The burden of annual budgeting: How it holds SMBs back
Still, the idea of the monolithic budget lives on, in large part because of the age-old habit of annual budgeting. Formulating a single document designed to guide all of an organization's finances for an entire fiscal year would seem like an outdated practice by now, in the era of trends like agile software development and cloud computing.

After all, SMBs currently operate in a world in which market-leading firms like Apple, Facebook and Google update their products and services at a breakneck pace. Similarly, IT resources can now be obtained in seconds via an IP network in the cloud, without the need for long provisioning times, physical media or much in the way of infrastructure maintenance. Slow, annual budgeting seems out of step with these norms.

"A budget's assumptions are often outdated the moment they are finalized."

Beyond the new essential character of IT, the business environment itself also changes all the time, often making the budget's assumptions outdated the moment they are finalized. Companies are more or less committing themselves to de facto year-long contracts, the terms of which they cannot possibly fulfill due to the evolving conditions around them.

"The fundamental problem I have with budgets is that they are all based on assumptions that turn out to be wrong," observed Steve Player, North America program director for the Beyond Budgeting Round Table, according to CFO Magazine. "Sometimes the economy comes in stronger, sometimes it comes in weaker. The budget locks everyone into an annual cycle. We need to be moving faster than that, to be more agile."
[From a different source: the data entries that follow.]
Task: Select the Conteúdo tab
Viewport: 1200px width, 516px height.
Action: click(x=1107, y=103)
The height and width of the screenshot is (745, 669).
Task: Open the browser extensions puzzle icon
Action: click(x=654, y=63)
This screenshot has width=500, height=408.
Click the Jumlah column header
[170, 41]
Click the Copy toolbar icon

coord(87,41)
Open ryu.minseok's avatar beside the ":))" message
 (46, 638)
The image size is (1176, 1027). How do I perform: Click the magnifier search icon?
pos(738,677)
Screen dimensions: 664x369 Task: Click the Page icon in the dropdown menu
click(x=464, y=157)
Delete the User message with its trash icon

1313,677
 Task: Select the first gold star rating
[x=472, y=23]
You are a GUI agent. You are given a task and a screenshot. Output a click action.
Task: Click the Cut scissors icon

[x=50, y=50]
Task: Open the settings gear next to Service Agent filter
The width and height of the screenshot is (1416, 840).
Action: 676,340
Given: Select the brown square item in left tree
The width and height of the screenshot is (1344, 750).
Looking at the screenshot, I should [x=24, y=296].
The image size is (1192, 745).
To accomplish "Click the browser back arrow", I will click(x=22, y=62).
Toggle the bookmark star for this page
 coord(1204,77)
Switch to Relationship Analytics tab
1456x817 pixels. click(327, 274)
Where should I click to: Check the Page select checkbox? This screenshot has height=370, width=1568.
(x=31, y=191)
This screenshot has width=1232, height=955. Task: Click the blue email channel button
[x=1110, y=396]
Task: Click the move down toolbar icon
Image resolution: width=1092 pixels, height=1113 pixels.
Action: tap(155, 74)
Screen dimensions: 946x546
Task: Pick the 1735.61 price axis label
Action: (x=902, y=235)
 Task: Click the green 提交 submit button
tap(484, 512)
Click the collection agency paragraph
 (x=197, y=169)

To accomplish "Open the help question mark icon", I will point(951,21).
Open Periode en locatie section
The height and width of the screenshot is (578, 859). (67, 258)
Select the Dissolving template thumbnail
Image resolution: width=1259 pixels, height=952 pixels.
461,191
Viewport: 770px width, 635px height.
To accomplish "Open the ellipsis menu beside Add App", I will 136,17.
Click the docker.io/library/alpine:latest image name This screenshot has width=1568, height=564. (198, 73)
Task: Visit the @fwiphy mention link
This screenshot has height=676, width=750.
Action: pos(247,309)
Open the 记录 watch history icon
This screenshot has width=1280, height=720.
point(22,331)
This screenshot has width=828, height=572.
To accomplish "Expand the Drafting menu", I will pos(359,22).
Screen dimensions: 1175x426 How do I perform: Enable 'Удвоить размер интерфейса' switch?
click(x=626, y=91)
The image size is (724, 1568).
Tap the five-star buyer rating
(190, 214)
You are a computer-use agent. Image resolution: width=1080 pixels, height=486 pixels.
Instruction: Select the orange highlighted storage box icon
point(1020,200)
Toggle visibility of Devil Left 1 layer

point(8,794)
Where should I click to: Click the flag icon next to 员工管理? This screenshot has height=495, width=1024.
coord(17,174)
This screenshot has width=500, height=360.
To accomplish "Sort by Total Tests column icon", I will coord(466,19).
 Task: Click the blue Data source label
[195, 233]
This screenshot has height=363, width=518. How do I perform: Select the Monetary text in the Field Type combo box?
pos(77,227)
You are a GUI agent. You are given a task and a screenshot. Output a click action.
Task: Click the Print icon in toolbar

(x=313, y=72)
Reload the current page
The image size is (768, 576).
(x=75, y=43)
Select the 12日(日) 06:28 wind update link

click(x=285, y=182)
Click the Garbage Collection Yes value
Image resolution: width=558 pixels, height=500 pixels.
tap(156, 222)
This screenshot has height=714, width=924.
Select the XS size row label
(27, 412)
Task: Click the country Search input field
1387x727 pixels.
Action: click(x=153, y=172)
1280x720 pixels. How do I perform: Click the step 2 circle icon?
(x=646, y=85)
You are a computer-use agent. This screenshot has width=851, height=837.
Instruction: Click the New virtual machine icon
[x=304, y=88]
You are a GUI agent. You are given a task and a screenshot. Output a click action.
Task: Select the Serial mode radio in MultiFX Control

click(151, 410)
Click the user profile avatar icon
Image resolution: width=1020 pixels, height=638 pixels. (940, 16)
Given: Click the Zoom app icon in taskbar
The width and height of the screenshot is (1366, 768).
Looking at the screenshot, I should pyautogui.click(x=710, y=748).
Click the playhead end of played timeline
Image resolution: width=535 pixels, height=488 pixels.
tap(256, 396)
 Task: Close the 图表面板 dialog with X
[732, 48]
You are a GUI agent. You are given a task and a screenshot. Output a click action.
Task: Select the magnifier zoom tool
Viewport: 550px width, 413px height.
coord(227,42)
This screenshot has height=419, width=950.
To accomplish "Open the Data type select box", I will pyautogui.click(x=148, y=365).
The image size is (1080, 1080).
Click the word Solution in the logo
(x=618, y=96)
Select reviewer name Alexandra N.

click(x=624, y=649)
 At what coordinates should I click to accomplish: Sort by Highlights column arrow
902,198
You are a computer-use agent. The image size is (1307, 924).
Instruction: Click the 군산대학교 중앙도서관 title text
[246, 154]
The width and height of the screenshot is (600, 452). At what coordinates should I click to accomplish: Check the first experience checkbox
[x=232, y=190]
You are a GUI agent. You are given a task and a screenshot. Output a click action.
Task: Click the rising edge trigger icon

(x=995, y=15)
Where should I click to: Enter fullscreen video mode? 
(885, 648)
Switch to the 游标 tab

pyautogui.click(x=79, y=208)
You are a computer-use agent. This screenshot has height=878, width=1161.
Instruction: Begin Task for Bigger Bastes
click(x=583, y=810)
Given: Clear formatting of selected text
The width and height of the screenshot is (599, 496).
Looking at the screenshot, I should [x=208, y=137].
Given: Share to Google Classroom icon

Note the reference to "agile," hinting at how businesses now want to move at the speed of modern software. Annual budgets don't allow for such speed, but they do unfortunately enable:

  • Murky accountability, as the budget is handled by different people at the organization and conflicts emerge about how targets are set and who is responsible for hitting them.
  • Poor utilization of company resources, since the annual budget devours a lot of time and money for very little return (i.e., it has no staying power).
  • Minimal alignment with company strategy, due to its static character and inability to be easily updated with fresh insights from a changing business environment.
  • Ongoing use of legacy financial tools (e.g., spreadsheets) that were ideal for monolithic budgeting but never well-suited to the agile, cloud-enabled processes that SMBs now expect.

So what is the alternative to the annual slog of creating a budget and then being inevitably discouraged when its constraints do not align with your SMB's actual day-to-day operations? There are plenty of blueprints for more effective processes, such as the rapid, regular releases that constitute continuous integration in software development and testing. Translating this methodology to company finances has already been done in the form of rolling forecasts.

How rolling forecasts provide a huge upgrade over annual budgeting
A rolling forecast involves ongoing planning and analysis. It is regularly updated in accordance with a standardized revision process, and its projections extend beyond the 12-month window typically used by traditional forecasts, for four to eight additional months. The idea is to give everyone more room to proactively view and update finances, without being trapped within the confines of the annual budget and its snapshot in time.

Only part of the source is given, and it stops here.